Chapter 1. What Is a Regular Expression?

Regular expressions are specially encoded text strings used as patterns for matching sets of strings. They began to emerge in the 1940s as a way to describe regular languages, but they really began to show up in the programming world during the 1970s. The first place I could find them showing up was in the QED text editor written by Ken Thompson.

“A regular expression is a pattern which specifies a set of strings of characters; it is said to match certain strings.” —Ken Thompson

Regular expressions later became an important part of the tool suite that emerged from the Unix operating system—the ed, sed and vi (vim) editors, grep, AWK, among others. But the ways in which regular expressions were implemented were not always so regular.

Note

This book takes an inductive approach; in other words, it moves from the specific to the general. So rather than an example after a treatise, you will often get the example first and then a short treatise following that. It’s a learn-by-doing book.

Regular expressions have a reputation for being gnarly, but that all depends on how you approach them.

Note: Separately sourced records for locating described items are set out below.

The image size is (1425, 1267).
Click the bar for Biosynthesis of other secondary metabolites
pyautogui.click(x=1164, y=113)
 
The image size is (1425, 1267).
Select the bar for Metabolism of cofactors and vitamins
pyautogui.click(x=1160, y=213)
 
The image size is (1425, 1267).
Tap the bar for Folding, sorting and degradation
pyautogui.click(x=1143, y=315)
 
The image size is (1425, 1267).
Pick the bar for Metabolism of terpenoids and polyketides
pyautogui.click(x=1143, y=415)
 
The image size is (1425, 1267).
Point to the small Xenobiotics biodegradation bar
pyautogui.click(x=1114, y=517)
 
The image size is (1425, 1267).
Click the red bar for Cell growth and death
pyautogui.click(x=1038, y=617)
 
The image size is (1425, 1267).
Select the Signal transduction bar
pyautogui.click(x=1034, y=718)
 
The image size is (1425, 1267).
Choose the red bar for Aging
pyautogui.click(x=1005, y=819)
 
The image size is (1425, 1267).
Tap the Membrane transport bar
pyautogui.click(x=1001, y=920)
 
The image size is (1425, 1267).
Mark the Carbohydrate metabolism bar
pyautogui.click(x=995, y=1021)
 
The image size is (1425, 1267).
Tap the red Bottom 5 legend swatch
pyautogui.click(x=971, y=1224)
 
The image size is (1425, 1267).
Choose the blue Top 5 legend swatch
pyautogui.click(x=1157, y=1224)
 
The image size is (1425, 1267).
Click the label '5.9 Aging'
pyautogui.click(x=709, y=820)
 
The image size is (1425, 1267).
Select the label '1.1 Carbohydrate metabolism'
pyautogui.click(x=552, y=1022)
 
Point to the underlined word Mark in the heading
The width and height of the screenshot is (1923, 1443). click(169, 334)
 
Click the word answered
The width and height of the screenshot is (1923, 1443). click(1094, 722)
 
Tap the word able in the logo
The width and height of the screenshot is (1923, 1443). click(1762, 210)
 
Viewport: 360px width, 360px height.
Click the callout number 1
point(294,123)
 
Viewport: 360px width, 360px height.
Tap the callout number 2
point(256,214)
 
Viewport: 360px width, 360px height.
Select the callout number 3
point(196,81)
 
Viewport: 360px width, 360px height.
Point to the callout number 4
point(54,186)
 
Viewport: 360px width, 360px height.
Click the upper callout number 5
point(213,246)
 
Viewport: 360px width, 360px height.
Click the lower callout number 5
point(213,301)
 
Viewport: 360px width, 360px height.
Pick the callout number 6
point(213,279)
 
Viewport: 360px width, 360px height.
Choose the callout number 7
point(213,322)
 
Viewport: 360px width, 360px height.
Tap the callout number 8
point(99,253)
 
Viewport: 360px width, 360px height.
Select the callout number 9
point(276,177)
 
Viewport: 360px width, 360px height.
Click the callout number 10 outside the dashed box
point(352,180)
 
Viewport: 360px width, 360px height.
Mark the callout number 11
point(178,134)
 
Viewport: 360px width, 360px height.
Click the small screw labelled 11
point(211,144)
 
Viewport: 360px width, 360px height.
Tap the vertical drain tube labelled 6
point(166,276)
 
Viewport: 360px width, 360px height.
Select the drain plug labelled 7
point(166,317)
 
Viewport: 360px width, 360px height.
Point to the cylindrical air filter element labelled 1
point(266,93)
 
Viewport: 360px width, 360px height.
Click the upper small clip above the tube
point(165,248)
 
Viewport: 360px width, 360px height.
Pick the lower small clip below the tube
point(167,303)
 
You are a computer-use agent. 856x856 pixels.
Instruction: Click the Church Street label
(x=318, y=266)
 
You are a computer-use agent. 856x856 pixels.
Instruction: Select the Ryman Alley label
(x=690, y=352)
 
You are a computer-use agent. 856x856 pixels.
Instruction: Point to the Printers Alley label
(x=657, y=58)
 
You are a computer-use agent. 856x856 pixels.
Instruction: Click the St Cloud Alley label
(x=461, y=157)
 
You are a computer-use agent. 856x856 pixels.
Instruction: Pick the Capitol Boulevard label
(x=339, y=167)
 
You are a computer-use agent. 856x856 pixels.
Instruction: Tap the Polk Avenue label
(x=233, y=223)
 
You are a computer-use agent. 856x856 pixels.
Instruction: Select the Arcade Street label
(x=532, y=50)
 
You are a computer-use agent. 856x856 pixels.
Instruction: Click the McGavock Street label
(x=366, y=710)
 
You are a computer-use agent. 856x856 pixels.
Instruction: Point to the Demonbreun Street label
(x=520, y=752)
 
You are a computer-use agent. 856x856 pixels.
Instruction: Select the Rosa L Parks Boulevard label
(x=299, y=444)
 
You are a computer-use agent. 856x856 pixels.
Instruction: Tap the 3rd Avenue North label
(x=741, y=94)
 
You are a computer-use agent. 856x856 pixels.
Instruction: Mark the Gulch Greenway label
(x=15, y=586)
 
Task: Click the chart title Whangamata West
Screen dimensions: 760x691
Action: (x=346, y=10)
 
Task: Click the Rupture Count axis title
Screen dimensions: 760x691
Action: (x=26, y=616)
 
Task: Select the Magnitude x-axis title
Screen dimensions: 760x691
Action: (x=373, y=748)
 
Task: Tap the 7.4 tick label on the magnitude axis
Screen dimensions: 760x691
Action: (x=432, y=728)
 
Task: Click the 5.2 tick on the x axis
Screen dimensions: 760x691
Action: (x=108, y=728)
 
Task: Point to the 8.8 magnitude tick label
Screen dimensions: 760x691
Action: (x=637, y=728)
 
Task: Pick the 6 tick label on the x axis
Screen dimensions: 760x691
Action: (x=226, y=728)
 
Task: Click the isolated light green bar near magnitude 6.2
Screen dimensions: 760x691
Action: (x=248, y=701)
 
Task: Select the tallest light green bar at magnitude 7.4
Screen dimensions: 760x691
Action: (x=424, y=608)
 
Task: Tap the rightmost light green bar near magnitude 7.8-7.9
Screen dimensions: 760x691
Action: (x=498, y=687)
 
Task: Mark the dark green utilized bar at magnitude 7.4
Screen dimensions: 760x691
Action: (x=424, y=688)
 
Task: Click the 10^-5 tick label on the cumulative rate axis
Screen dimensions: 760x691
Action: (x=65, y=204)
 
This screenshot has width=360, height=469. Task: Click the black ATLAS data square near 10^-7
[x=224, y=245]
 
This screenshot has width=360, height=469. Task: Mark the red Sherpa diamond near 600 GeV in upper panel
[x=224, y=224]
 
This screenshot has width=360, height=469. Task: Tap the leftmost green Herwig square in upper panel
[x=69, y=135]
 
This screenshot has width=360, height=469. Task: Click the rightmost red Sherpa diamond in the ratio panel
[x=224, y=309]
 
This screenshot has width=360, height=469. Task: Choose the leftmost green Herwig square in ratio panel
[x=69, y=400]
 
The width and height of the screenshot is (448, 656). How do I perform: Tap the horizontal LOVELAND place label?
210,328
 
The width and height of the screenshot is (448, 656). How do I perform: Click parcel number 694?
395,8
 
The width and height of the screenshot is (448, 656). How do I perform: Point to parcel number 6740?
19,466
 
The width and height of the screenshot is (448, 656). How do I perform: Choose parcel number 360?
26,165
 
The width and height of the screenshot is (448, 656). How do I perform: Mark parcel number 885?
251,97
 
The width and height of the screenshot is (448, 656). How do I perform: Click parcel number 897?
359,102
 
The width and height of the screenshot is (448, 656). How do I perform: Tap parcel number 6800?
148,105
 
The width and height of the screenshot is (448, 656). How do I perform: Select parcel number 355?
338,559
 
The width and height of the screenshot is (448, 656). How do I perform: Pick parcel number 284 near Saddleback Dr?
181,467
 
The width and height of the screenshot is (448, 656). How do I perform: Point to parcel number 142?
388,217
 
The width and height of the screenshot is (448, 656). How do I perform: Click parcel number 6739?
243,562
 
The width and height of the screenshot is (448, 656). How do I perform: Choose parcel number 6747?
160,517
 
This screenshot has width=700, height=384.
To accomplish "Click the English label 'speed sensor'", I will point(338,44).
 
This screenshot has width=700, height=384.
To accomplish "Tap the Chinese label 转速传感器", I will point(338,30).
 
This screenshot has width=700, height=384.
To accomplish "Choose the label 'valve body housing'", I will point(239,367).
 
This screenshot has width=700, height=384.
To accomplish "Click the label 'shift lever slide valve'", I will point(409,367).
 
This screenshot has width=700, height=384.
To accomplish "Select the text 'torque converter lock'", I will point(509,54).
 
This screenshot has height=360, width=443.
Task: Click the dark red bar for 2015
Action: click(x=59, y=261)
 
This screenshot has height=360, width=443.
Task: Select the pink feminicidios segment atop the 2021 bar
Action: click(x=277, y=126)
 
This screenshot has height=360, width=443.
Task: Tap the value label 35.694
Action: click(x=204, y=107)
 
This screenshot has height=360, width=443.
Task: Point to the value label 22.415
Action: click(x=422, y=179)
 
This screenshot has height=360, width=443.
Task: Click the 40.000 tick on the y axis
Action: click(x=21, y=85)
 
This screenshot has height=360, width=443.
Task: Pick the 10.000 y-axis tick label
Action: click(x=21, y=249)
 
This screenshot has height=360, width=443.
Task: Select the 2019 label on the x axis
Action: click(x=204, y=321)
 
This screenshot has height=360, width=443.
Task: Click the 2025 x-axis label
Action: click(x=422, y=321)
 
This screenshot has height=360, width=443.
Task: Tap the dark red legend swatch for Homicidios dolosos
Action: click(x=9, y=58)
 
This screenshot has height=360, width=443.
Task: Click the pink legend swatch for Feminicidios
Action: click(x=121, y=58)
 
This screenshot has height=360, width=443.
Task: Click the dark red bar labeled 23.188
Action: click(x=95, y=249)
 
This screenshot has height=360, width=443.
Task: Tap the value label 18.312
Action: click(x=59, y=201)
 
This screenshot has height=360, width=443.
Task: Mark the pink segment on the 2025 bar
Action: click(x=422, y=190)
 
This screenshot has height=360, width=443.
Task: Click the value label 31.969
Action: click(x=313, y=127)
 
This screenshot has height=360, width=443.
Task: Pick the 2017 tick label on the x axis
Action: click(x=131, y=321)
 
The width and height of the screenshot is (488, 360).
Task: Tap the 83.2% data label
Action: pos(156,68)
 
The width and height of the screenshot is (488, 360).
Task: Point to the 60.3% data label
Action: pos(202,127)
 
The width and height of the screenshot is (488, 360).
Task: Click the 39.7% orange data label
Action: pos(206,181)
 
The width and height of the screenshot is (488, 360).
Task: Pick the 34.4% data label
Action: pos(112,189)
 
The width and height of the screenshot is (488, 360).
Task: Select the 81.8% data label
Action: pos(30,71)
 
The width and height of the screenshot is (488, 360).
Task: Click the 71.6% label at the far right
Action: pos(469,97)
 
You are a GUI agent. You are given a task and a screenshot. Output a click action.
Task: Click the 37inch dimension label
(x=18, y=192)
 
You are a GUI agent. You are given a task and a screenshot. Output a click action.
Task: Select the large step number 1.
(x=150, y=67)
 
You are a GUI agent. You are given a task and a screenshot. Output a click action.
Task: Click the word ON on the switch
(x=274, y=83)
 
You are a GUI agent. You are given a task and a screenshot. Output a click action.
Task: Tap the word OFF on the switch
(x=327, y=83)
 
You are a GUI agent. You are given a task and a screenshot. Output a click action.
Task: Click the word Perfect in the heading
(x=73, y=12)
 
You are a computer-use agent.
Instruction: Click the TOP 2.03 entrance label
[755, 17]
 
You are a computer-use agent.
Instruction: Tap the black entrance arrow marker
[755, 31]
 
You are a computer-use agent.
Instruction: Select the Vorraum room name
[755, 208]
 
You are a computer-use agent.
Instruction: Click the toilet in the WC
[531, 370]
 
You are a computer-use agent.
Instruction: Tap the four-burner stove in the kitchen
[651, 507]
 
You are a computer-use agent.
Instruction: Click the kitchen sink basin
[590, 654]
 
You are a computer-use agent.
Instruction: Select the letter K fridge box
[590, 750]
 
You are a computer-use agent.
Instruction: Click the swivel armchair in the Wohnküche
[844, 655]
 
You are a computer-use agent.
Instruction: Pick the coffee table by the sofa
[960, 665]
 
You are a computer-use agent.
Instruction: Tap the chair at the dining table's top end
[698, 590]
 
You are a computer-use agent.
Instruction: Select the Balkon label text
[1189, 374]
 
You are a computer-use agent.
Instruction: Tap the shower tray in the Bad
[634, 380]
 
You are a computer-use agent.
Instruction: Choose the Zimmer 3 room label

There is a natural progression from something as simple as this:

\d

a character shorthand that matches any digit from 0 to 9, to something a bit more complicated, like:

^(\(\d{3}\)|^\d{3}[.-]?)?\d{3}[.-]?\d{4}$

which is where we’ll wind up at the end of this chapter: a fairly robust regular expression that matches a 10-digit, North American telephone number, with or without parentheses around the area code, or with or without hyphens or dots (periods) to separate the numbers. (The parentheses must be balanced, too; in other words, you can’t just have one.)

Note

Chapter 10 shows you a slightly more sophisticated regular expression for a phone number, but the one above is sufficient for the purposes of this chapter.

If you don’t get how that all works yet, don’t worry: I’ll explain the whole expression a little at a time in this chapter. If you will just follow the examples (and those throughout the book, for that matter), writing regular expressions will soon become second nature to you. Ready to find out for yourself?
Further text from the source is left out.